Exercise directions = How many lines of the rows below contain the string "Open"? Case counts, and the answer should be the number alone.

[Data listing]
§ §

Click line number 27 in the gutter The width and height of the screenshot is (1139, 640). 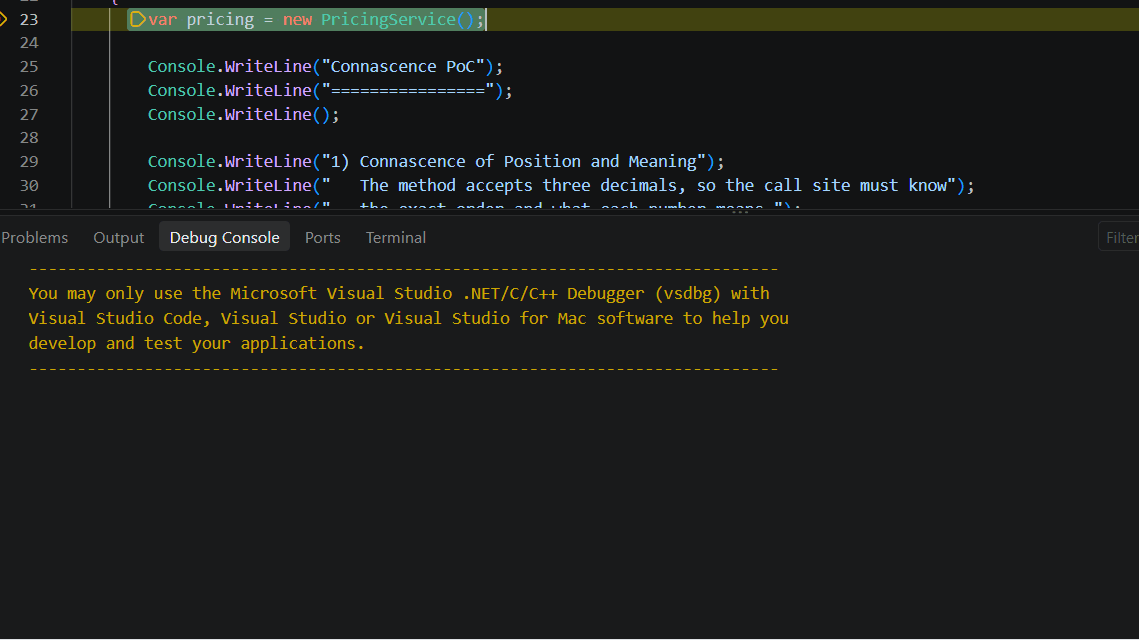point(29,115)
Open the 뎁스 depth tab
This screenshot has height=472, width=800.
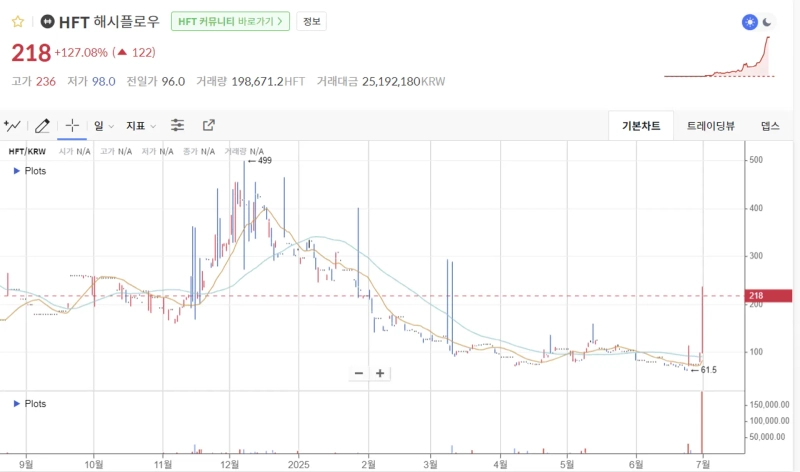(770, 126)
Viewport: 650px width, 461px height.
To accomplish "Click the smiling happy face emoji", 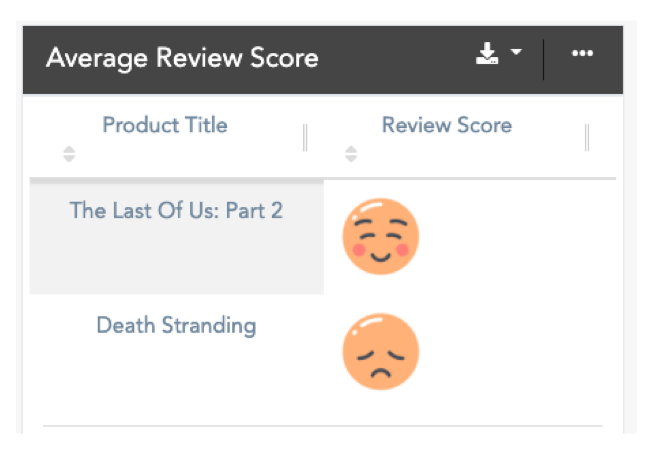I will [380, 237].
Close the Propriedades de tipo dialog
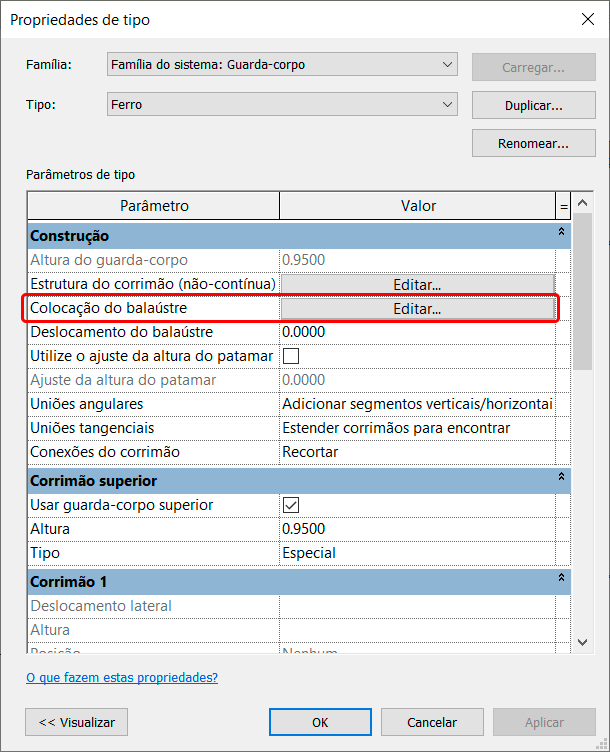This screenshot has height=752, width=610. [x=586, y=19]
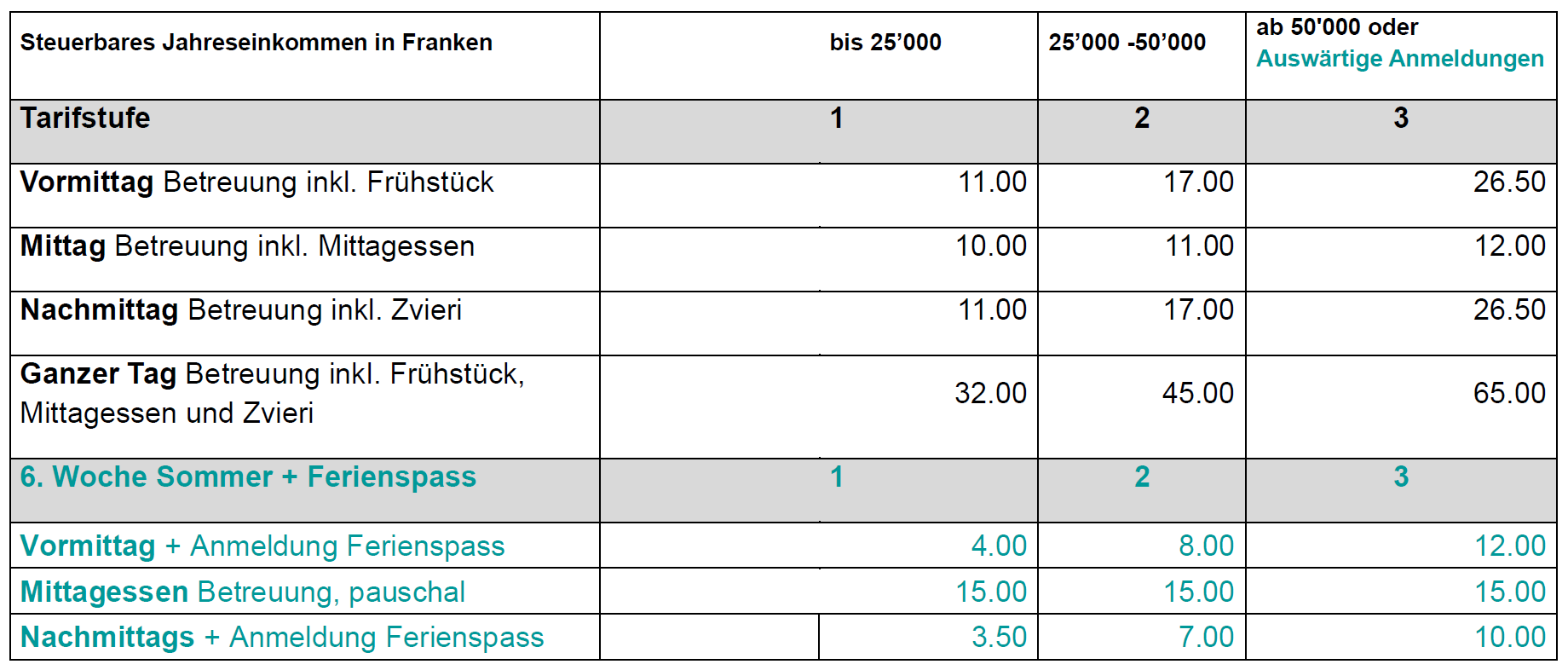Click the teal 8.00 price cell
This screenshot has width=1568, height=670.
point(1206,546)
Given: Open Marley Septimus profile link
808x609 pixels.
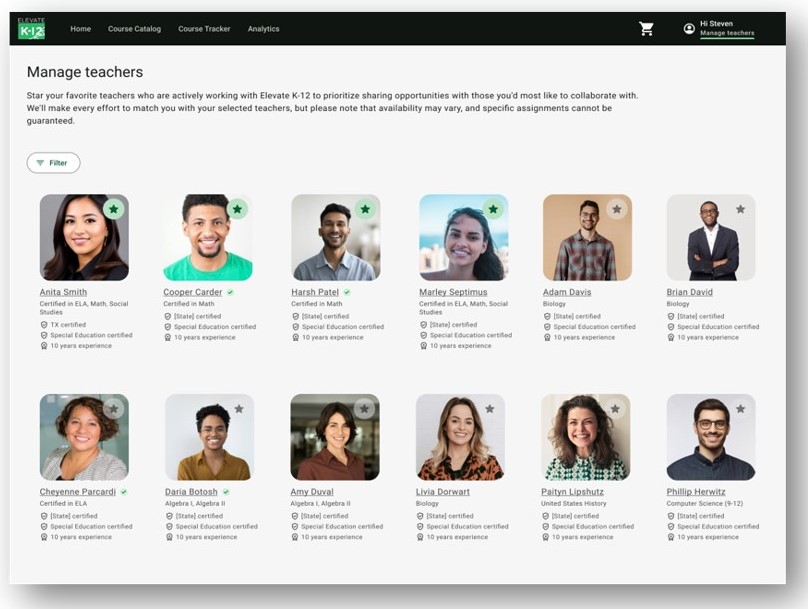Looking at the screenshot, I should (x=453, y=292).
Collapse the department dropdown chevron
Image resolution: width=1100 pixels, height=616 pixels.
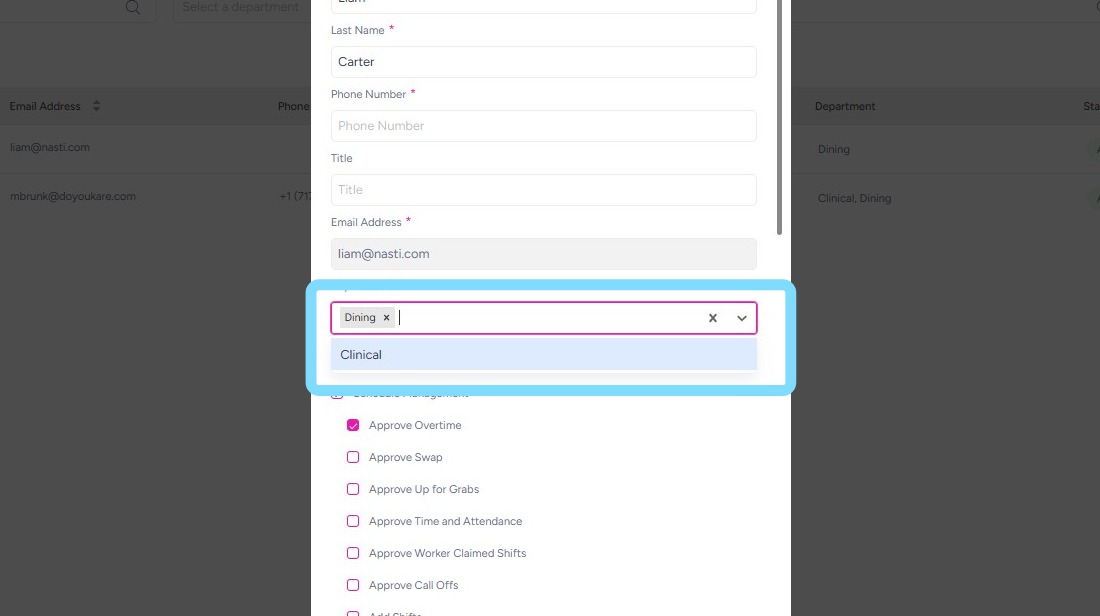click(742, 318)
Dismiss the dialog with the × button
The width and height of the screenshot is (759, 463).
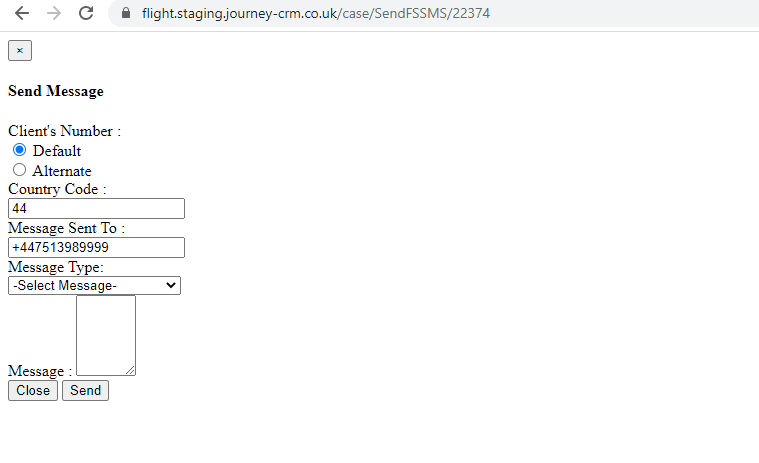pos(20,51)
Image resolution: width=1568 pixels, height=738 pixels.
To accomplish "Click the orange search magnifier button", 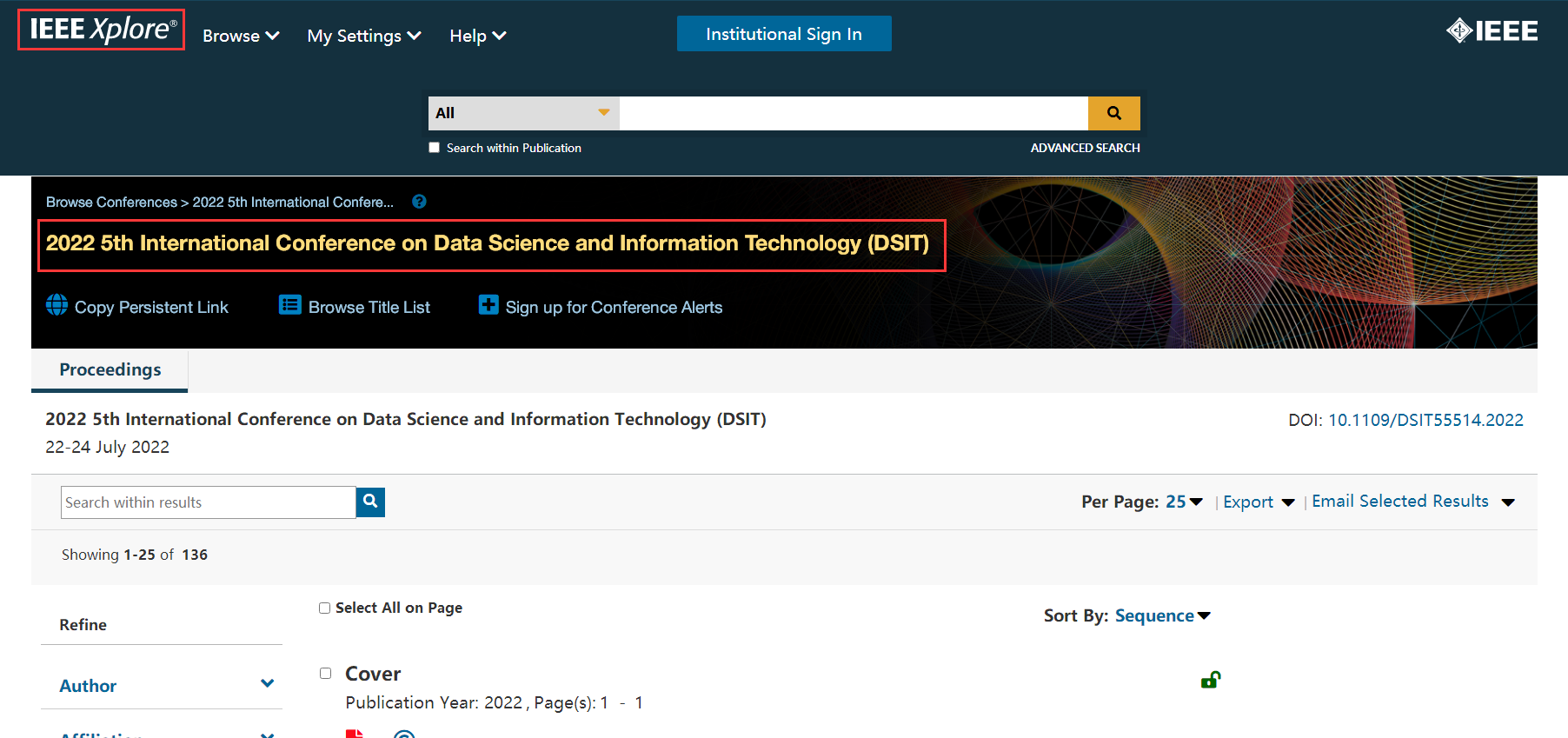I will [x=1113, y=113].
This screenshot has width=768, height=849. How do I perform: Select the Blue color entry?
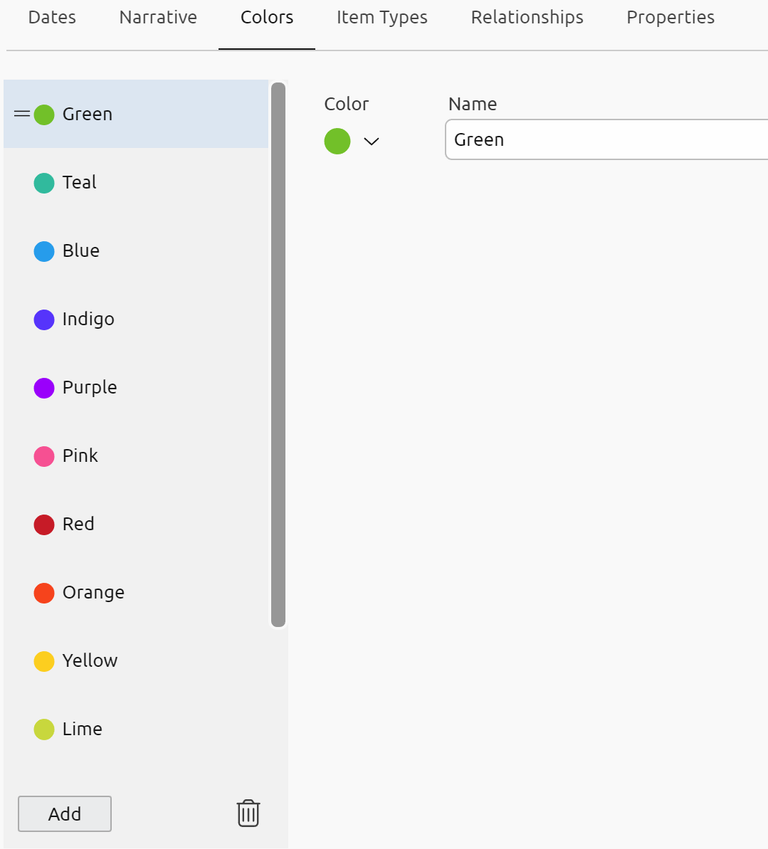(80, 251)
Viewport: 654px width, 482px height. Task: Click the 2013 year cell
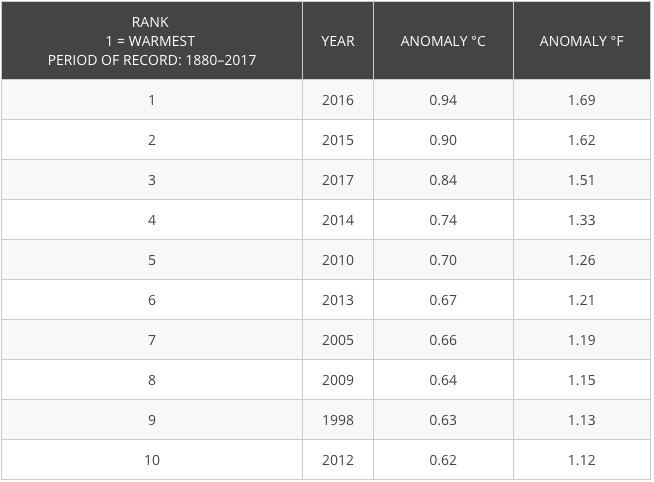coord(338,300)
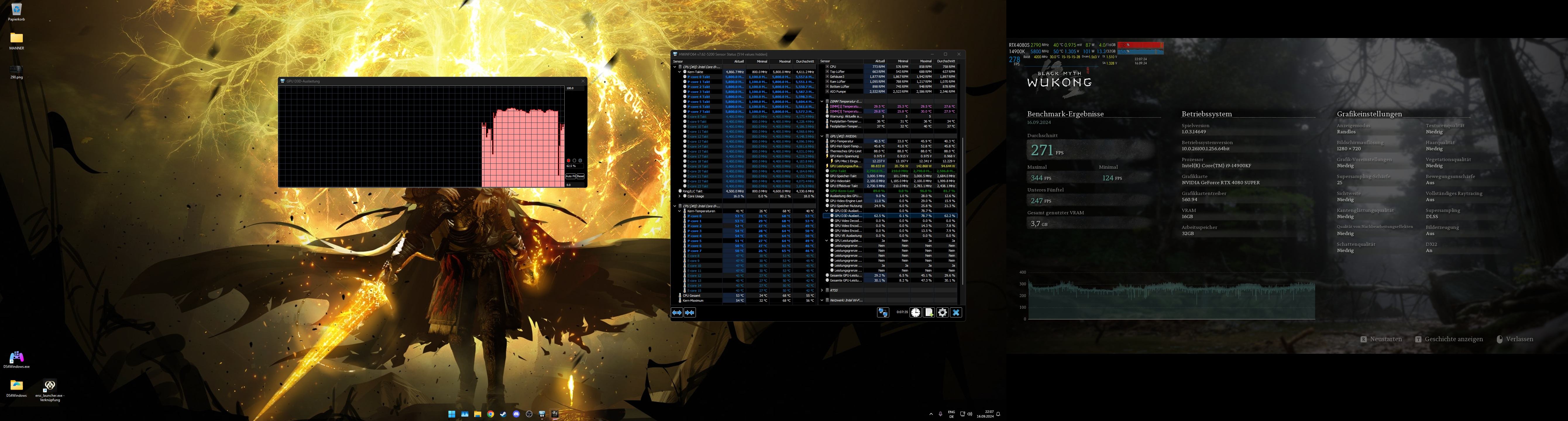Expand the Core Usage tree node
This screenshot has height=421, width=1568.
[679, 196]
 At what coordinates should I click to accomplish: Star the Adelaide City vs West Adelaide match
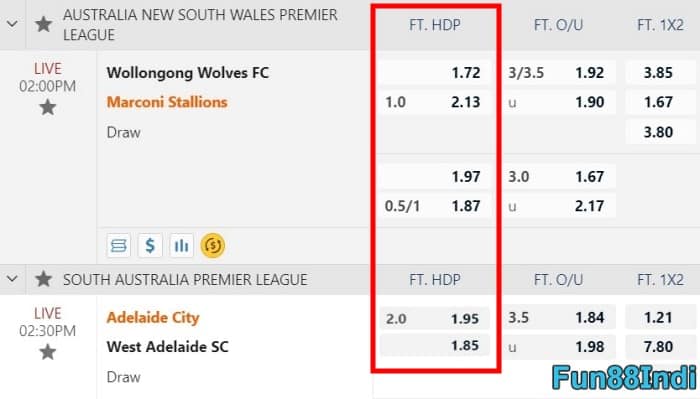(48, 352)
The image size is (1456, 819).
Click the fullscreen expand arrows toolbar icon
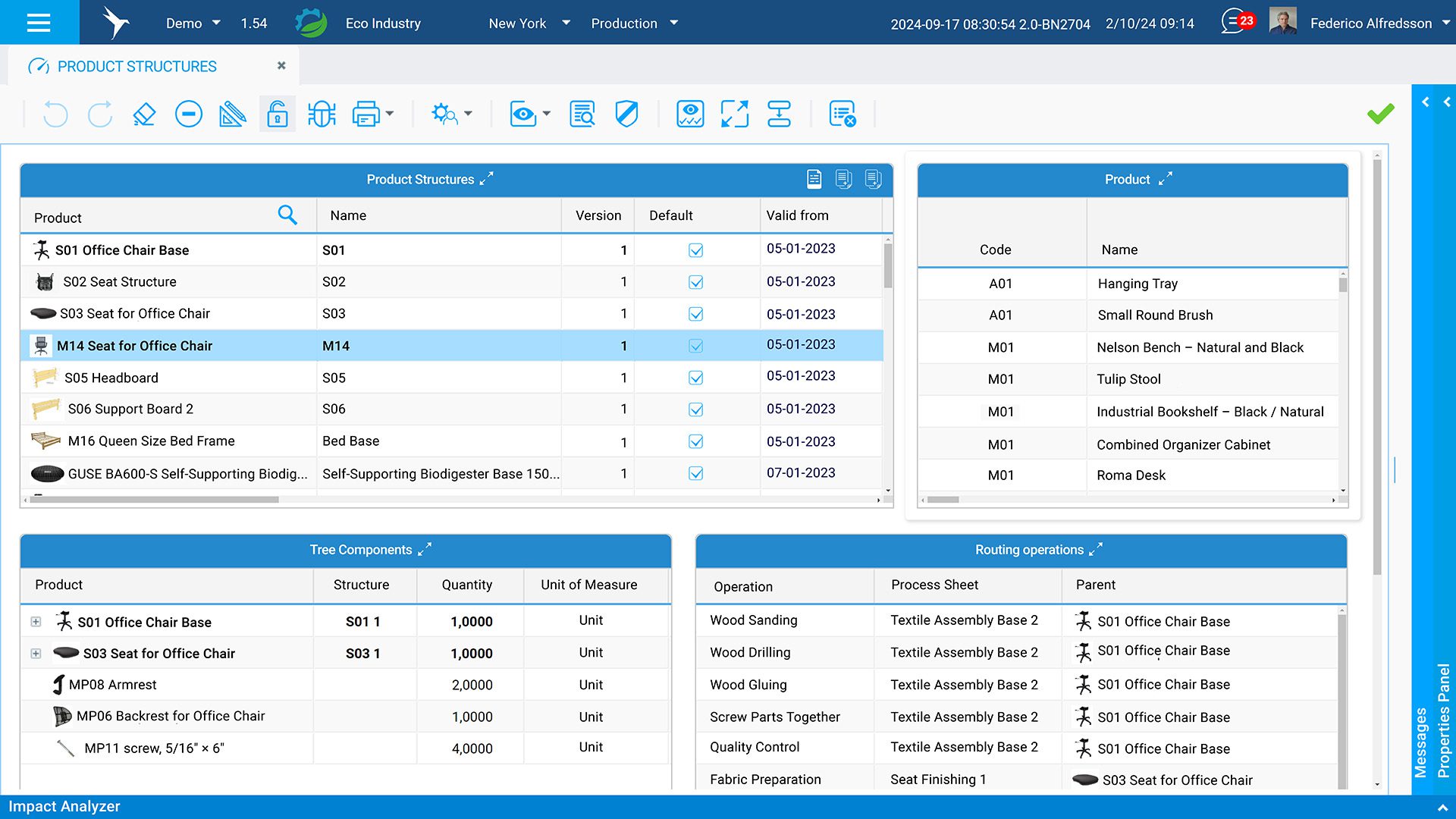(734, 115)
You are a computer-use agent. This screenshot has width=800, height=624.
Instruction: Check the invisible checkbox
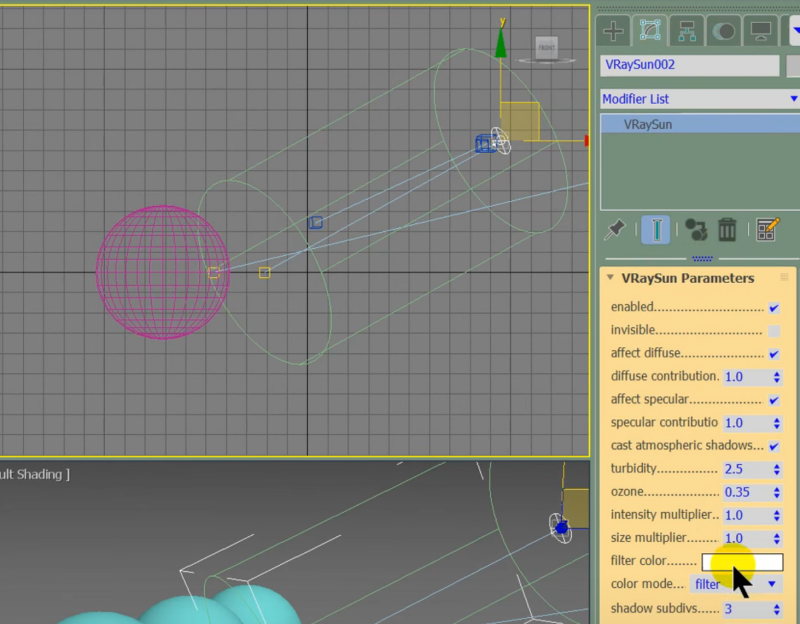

§ §

Completed exercise = 2